Alguien que contendió en dos campañas para diputado federal y en una a la Presidencia de la República, que elaboró uno de los proyectos más avanzados de reforma electoral, que se preocupaba por una adecuada distritación y que ayudó a los legisladores panistas a formular leyes concretas, no puede ser visto como colocado en un olimpo con respecto a la política concreta.

La tensión descrita y analizada por Loaeza en la historia panista, ha sido un hecho. Faltaría buscarle una explicación, que no considero se encuentre en problemas entre los fundadores.

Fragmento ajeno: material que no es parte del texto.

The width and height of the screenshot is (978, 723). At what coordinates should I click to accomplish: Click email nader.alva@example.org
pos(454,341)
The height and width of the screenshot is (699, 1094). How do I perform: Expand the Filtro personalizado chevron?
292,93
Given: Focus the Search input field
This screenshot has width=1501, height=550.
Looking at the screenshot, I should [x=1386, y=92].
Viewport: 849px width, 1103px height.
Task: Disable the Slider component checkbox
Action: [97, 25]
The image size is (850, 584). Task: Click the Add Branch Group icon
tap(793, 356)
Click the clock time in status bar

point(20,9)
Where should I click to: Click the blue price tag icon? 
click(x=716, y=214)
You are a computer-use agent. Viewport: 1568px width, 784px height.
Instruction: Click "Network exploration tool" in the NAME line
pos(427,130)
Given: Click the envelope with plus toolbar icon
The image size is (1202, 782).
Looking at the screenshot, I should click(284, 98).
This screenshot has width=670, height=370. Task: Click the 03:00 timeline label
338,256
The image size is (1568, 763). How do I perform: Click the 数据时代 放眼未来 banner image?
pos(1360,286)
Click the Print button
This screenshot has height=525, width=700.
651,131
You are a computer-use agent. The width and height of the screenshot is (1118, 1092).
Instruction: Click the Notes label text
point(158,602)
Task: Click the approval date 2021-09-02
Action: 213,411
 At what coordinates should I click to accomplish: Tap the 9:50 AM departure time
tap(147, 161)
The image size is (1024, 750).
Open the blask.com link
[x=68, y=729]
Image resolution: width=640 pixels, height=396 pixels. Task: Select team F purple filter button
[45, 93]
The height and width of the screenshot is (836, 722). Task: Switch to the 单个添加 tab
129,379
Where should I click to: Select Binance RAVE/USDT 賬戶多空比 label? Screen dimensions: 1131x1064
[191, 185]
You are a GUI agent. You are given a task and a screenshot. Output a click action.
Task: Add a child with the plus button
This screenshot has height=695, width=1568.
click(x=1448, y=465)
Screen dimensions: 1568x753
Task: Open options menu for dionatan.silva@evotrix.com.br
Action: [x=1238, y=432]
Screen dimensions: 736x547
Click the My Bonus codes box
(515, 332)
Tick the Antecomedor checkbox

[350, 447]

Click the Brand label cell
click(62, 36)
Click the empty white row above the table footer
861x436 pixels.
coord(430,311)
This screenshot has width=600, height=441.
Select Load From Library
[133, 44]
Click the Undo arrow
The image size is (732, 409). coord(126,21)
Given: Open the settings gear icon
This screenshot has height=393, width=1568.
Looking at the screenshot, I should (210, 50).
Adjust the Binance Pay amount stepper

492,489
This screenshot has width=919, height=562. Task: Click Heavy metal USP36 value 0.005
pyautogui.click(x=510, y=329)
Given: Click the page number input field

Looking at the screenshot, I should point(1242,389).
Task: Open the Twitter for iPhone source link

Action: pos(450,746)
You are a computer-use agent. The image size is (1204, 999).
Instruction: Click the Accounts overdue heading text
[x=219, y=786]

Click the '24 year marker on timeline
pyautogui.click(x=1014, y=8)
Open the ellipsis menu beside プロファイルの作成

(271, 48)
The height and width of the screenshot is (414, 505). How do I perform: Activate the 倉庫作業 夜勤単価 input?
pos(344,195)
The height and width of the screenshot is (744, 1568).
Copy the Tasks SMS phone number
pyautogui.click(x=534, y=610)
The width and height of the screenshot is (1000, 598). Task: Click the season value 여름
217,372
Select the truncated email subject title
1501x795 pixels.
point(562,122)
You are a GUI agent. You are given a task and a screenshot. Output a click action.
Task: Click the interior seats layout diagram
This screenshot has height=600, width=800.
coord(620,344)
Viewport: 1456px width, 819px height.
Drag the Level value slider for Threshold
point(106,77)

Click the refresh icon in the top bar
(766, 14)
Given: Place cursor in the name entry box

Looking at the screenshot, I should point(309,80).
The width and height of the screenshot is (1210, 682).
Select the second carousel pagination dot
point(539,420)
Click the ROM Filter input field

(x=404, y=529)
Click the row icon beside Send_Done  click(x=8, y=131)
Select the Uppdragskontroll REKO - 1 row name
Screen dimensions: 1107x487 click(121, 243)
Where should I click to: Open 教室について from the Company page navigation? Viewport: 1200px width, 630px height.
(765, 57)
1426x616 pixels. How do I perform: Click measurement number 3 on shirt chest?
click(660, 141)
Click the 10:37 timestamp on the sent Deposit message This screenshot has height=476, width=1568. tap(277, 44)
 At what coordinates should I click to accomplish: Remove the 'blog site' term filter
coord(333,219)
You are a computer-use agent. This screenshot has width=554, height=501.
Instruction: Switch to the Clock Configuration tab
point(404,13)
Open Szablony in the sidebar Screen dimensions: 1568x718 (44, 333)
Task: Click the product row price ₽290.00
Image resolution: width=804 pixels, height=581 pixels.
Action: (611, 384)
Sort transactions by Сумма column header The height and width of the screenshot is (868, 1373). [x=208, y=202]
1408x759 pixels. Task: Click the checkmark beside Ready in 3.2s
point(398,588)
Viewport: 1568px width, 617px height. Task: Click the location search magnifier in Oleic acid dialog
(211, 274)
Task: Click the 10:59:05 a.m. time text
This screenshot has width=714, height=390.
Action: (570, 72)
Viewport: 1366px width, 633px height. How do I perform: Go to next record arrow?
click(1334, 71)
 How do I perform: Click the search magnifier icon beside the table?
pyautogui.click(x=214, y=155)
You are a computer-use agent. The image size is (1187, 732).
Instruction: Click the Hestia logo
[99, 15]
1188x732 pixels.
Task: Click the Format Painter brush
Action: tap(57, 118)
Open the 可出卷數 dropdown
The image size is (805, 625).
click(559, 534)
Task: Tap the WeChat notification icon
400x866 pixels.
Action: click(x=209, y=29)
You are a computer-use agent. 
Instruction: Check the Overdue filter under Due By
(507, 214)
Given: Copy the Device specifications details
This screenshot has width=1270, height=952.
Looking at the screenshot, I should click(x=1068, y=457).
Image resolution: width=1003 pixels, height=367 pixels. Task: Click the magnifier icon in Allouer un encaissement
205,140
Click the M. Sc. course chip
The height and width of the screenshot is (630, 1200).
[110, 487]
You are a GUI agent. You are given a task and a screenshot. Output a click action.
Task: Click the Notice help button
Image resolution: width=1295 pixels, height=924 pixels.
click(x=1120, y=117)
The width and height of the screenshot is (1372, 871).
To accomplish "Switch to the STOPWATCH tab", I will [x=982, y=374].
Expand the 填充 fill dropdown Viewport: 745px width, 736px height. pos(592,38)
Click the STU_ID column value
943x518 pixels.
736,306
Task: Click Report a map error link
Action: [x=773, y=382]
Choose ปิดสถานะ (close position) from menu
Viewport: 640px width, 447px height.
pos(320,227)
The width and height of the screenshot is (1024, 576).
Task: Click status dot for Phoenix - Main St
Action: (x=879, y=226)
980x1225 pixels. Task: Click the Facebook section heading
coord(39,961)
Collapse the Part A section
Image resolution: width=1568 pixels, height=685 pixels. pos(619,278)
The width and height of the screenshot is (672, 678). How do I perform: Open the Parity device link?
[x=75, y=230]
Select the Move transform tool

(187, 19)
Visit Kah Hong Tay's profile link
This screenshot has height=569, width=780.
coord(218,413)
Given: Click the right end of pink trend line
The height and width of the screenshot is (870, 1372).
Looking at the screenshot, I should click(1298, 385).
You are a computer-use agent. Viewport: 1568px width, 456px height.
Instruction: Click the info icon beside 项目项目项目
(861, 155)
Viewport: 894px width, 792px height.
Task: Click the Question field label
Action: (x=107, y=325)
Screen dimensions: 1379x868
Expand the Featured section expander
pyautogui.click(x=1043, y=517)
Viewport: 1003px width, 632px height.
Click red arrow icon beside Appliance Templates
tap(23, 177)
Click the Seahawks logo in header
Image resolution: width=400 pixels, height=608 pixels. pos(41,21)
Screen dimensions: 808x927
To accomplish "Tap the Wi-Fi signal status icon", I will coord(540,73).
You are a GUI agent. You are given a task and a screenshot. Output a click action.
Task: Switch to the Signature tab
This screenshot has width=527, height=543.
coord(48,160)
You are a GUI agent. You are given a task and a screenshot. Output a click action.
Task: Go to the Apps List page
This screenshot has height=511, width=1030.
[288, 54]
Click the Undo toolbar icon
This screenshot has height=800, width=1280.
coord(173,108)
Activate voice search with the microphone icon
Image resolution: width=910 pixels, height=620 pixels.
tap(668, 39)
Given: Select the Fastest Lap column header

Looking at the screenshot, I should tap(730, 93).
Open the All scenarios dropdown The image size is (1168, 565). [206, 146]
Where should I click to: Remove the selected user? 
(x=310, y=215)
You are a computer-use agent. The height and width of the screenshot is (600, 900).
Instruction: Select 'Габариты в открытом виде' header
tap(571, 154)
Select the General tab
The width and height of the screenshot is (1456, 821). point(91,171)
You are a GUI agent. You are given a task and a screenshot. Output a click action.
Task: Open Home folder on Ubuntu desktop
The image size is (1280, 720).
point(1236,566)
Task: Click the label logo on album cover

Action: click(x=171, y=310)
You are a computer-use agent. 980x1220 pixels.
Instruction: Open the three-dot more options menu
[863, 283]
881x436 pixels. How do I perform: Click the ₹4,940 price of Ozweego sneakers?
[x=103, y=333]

No se puede eludir una última discusión. Estudios recientes (como el de Manuel Castells, La era de la información, Siglo XXI, México, 1999) visto a los sistemas políticos sumidos en una crisis estructural de legitimidad, hundidos periódicamente por escándalos, dependiendo de los medios de comunicación y de liderazgos personalizados, y cada vez más separados de las preocupaciones de los ciudadanos. Hay un cinismo político. Aumenta la crisis de los estados nacionales. Los gobiernos y las economías locales se vuelven vulnerables a los flujos financieros volátiles. Los cambios económicos de fin de siglo afectan también a la cultura y al poder. La política tiende a encerrarse en el espacio de los medios masivos de comunicación. Los medios electrónicos se van convirtiendo en espacios privilegiados de la política. Esto repercute en los actores políticos y en las formas de organización. Hay crisis de los sistemas políticos tradicionales. Esto repercute en elecciones, en la organización política, en la toma de decisiones. Se modifican las relaciones entre el estado y la sociedad. La política se hace espectáculo, e impera el marketing político. Hay crisis de credibilidad de los partidos políticos. Crece la desafección respeto de los partidos, los políticos y la política profesional. Aumenta la volatilidad del electorado. Sin embargo, todavía siguen siendo necesarios los partidos para la representación electoral. La democracia política va quedando como cascarón vacío Se modifica también la sociedad civil heredada de la era industrial. Crece la economía y la organización criminal global. Hay nuevos desafíos políticos. Hay situaciones efímeras, y alianzas provisionales. Muchos problemas concretos se negocian al margen de las instituciones formales. Se multiplica una política centrada en cuestiones concretas al margen de los partidos. Todavía quienes ganen la mente de la gente pueden acceder a poderes formales; pero las victorias tienden a ser efímeras. Aunque los partidos siguen siendo instrumentos para procesar demandas sociales van agotando su potencial como agentes de cambio social. Siguen siendo negociadores, pero ya no se les ve capacidad de innovación. No está por demás tratar de discutir qué formas están emergiendo de organización política, y cómo afecta esto a los partidos como los hemos conocido hasta ahora. Por lo pronto hay que leer y discutir el sugerente libro de Loaeza.